Love has sailed us here, a clearing

And the ways we each could go babe,


‘Much of it was written in a puddle on my living room floor,’ Hooper says. ‘But the third verse came to me when I was back home in Devon, scrambling up through the woods searching for a vantage point and the truth in my heart. I found it. The song is not just about the painful ending of a relationship but about myself and the huge journey of experiencing utter vulnerability with another person; of uncovering the darkness within myself and letting it be seen by another.’ Solace for the self.

Here’s that beautifully expressed third verse…

I climb a hill higher

Through bramble and briar

The valley is an echo

The base falls away

I open my eyes, and see

The track builds splendidly from its sparse electric guitar base, Hooper’s restrained vocal gaining emotional strength for the mood change signalled by the arrival of a horn section and choir. Defiant optimism replaces melancholy as the uplifting voices take your breath away.

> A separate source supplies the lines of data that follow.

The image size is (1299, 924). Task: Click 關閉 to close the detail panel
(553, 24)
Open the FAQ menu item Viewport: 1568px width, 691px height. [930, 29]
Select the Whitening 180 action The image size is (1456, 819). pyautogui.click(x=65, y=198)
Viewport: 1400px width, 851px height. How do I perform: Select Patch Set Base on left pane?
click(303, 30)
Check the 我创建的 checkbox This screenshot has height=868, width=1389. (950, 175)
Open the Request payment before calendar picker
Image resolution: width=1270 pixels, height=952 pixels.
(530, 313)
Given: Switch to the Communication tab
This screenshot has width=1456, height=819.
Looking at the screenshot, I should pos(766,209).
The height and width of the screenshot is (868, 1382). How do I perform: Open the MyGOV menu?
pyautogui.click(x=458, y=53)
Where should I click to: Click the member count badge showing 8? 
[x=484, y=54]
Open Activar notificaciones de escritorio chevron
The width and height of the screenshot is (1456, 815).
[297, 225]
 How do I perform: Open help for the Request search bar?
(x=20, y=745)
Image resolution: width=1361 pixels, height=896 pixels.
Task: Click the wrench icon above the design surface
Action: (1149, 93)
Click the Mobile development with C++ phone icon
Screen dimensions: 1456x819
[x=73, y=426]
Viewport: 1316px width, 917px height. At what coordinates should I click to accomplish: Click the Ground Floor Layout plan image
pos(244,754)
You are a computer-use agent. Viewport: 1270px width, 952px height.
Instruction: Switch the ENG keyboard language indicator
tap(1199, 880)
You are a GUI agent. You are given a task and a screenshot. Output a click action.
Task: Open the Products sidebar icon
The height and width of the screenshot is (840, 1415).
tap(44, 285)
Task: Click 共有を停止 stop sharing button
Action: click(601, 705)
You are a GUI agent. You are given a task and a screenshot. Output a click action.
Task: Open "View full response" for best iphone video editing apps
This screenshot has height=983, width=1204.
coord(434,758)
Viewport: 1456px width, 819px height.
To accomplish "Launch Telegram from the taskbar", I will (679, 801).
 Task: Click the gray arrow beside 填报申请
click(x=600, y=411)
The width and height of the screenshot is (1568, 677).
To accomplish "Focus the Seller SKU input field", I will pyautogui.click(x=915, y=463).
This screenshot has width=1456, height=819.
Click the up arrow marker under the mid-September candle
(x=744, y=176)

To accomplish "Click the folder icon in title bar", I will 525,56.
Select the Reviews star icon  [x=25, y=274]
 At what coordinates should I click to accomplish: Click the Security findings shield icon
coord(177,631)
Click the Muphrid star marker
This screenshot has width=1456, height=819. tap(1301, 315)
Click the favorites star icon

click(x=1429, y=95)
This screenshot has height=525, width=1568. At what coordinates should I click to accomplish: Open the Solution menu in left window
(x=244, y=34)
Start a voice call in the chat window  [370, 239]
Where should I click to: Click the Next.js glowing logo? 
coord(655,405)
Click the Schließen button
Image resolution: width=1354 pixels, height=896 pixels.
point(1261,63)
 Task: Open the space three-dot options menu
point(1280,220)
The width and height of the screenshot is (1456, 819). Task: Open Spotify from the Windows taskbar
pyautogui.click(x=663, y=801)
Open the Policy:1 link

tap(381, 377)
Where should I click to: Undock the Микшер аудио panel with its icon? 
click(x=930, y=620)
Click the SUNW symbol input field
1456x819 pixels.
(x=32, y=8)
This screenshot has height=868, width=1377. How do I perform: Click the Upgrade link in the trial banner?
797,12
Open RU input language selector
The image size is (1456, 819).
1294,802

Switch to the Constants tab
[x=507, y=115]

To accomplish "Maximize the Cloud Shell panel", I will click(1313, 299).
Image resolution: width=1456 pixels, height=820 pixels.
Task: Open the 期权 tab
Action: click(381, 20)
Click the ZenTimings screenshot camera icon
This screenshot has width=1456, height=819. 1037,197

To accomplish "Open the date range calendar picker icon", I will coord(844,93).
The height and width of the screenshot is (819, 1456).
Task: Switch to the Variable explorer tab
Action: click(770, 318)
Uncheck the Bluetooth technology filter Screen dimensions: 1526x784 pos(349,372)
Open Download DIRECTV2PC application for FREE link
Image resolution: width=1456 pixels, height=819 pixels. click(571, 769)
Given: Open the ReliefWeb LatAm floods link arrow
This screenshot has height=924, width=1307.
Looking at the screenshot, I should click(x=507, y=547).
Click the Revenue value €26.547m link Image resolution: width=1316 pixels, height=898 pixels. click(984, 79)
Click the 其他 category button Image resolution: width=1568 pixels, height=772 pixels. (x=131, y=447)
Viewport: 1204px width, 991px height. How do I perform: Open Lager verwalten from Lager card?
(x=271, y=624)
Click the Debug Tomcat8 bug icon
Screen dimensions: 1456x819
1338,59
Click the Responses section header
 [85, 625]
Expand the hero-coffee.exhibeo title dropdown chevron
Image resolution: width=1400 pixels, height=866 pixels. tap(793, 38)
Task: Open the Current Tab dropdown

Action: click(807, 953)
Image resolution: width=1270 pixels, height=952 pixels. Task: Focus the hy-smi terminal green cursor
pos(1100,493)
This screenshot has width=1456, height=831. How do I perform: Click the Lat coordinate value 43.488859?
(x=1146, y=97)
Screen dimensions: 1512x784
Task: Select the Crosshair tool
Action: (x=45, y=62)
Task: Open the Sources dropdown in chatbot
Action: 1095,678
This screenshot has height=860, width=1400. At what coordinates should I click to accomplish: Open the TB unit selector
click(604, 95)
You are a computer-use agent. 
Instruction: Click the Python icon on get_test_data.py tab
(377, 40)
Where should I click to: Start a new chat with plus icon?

Hooper adds: ‘As our traumas play out, we feel worthless, unlovable. If you can let someone hold and love you through a moment like that, the healing is undeniable. To have experienced that just once feels like a massive gift. It was shattering when it ended but, far from undoing the good, I also learned just how much I value and love myself.’ From self-doubt to self-worth.

The singer, guitarist and cellist, a seasoned collaborator and in-demand session musician (Tom Odell, Yola, Band Of Burns, The Breath’s Ríoghnach Connolly and Alabaster Deplume), is a gifted lyricist too. There are clever couplets and memorable imagery – ‘I saw myself standing naked, troubled/ And the only way to clothe me/ Was take more away’ and ‘The nose on my cheek/ The warm on my feet/ A long time since they stepped away’.

Hooper’s wittily titled EP Anno marked the beginning of a new chapter, a solo career which will surely lead to a full album. She billed her first single, Robin, a recent Song Of The Week here, as ‘my lovely little queer Christmas song’ and ‘a message of solidarity with LGBTQ+ folks’. We predicted a breakthrough year, and Stables’ involvement bolsters that belief.

Stables’ first production project continues with Haul Anchor. She says of the song and working with Hooper: ‘Recording it was a particularly emotionally uplifting experience. It’s one of those songs that you have to try hard not to burst into tears while listening to – a perfect example of Dominie’s incredible talent for beautiful writing. Honest, wise, tender and raw. It’s a whopper and I love it.’

Stables herself joins the choir for the joyous, anthemic refrain:

Haul anchor now

Though there’s hands upon the bow

Baby, stay with your heart

There’s a soaring sense of excitement for what the future may hold. Audiences will warm to this enchanting chorus and take the song’s compelling message home with them: Baby, stay with your heart.